Bemerkenswert ist schliesslich die Begründung des Kantons für die freihändigen Vergabe. Da steht unter anderem: „Überdies wird der Regierungsrat im Jahr 2018 in Umsetzung des Postulats gemäss der Motion 028-2016 über eine neue Eigentümerstrategie für Bedag Informatik AG entscheiden. (…) Selbst wenn eine öffentliche Ausschreibung der Rechenzentrumsbetriebsaufträge des Kantons unter Inkaufnahme der oben genannten Risiken möglich wäre, läge es daher im überwiegenden öffentlichen Interesse des Kantons, diesen politischen Entscheid nicht durch eine Ausschreibung zu präjudizieren. Sollte Bedag nämlich wesentliche Teile der Aufträge verlieren, könnte dies das wirtschaftliche Überleben des kantonseigenen Unternehmens gefährden (…) Weil die Umsetzung einer neuen Eigentümerstrategie bis mindestens Ende 2019 dauern wird, ist, wie bereits letztmals, die Vergabe der vorliegenden Aufträge für zwei Jahre angemessen.“

Mit anderen Worten: Ohne Aufträge des Kantons geht die Bedag wohl Pleite. Von Nachhaltigkeit keine Spur. Diese Beteiligung ist vielmehr ein gewaltiges Klumpenrisiko für den Kanton Bern.

Die Bedag gehört verkauft

Ich bleibe dabei. Die Bedag AG gehört verkauft. Genau das verlangt ein überwiesenes Postulat von Patric Bhend (SP) und mir. Leider zweifle ich etwas daran, dass der Regierungsrat diesen Auftrag noch unbefangen prüfen kann. Ich habe heute eine entsprechende Interpellation eingereicht.

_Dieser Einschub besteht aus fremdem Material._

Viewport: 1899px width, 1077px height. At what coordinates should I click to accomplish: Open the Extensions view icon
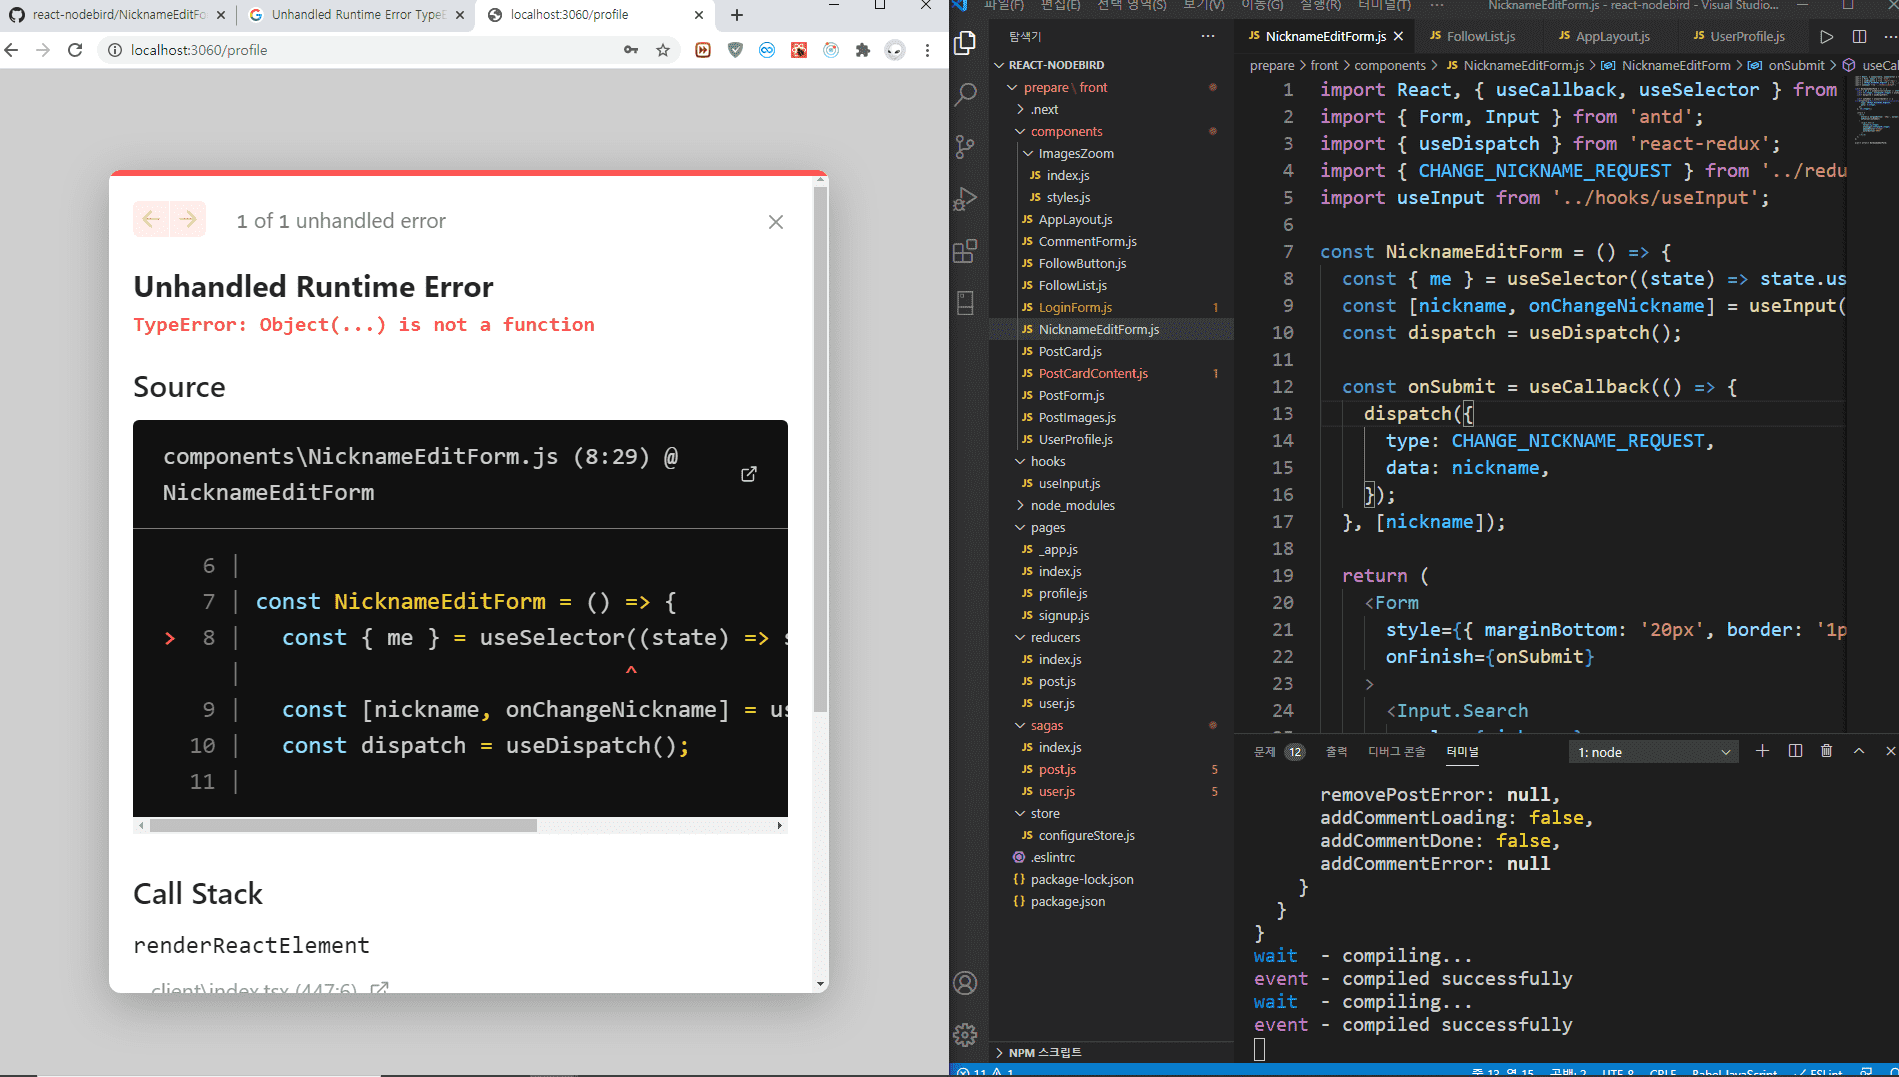965,251
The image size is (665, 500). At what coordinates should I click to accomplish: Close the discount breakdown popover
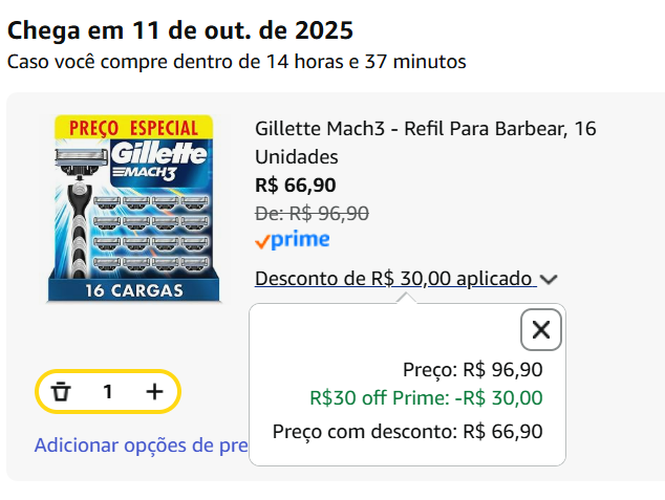pos(541,330)
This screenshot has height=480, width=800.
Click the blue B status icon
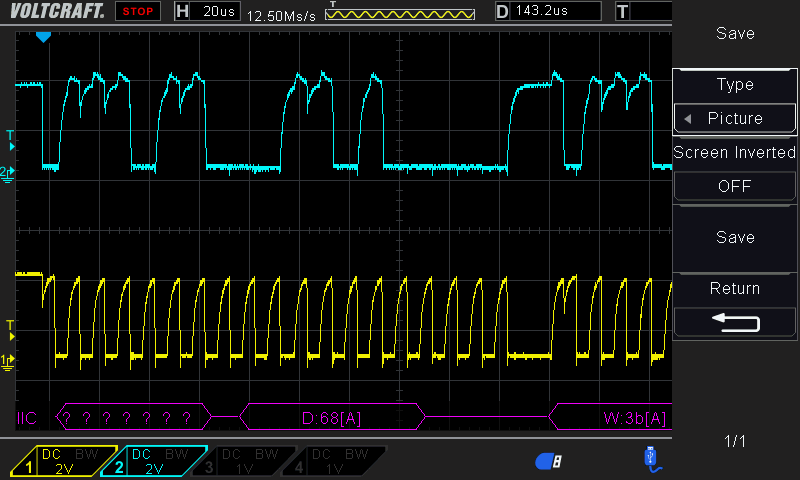(x=549, y=460)
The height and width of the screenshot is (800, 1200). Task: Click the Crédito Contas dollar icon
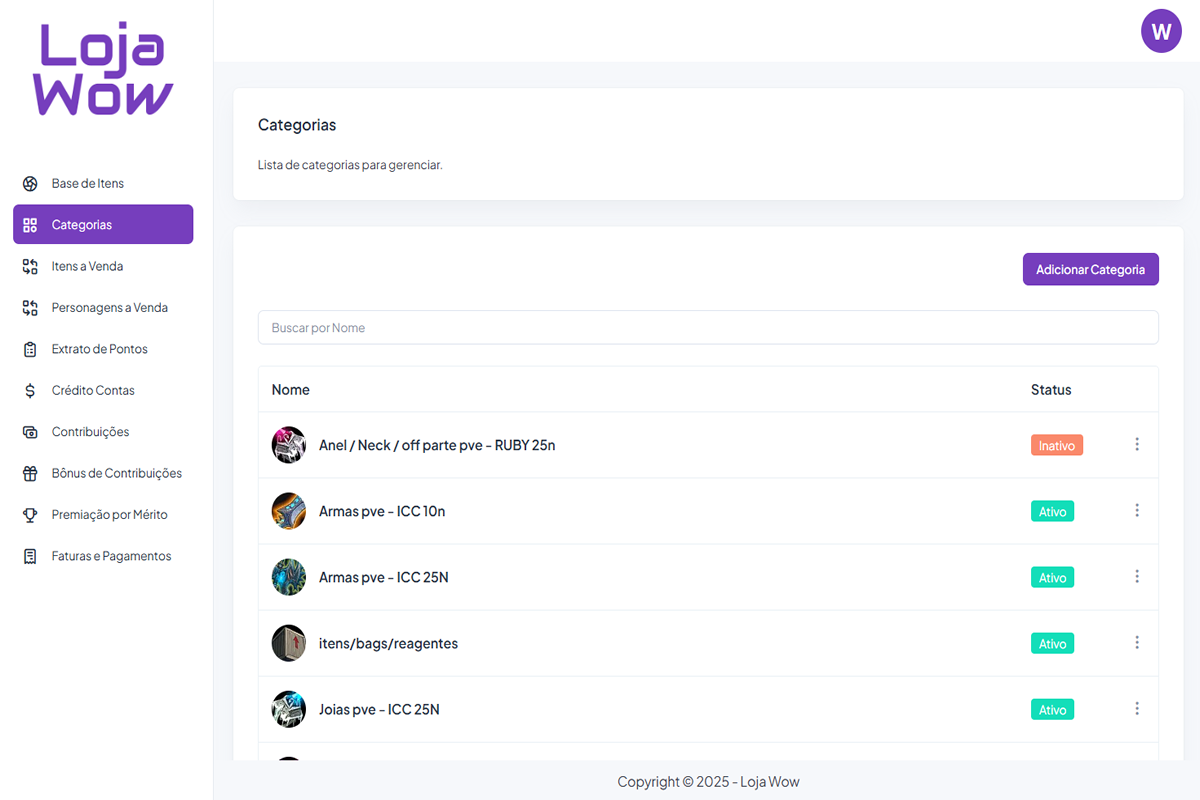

Heute hat auch Der Bund darüber berichtet.

* Gemäss Aussage des Kantons gegenüber der Zeitung Bund, sei die publizierte Zahl falsch. Der gesamte Auftrag koste demnach “nur” 79 Millionen. Was aber immer noch Mehrkosten von 5 Millionen Franken bedeutet. 

2 Gedanken zu „Verschleudert der Kanton Bern mit freihändigen IT-Vergaben Millionen?

  1. Peter Marthaler Antworten

    Und da kann man ja gleich auch noch das freihändige Verfahren der Gesundheits- und Fürsorgedirektion des Kantons Bern über die elektronische Bearbeitung von Betreuungsgutscheinen und Tagesschulanmeldungen der Gemeinden des Kantons Bern, wo Sie ja sehr gute Kenntnisse in der Stadt haben, nehmen. 1.9 Mio im freihändigen Verfahren….. Söi häfeli, sö deckeli? 😉

    • Michael Köpfli Autor des BeitragsAntworten

      Sehr geehrter Herr Marthaler, ich teile Ihre Kritik. Auch wenn ich eine elektronische Bearbeitung von Betreuungsgutscheinen und Tagesschulanmeldungen sehr wichtig finde und sich das System in der Stadt Bern bewährt hat, bin ich natürlich auch hier für eine saubere Ausschreibung.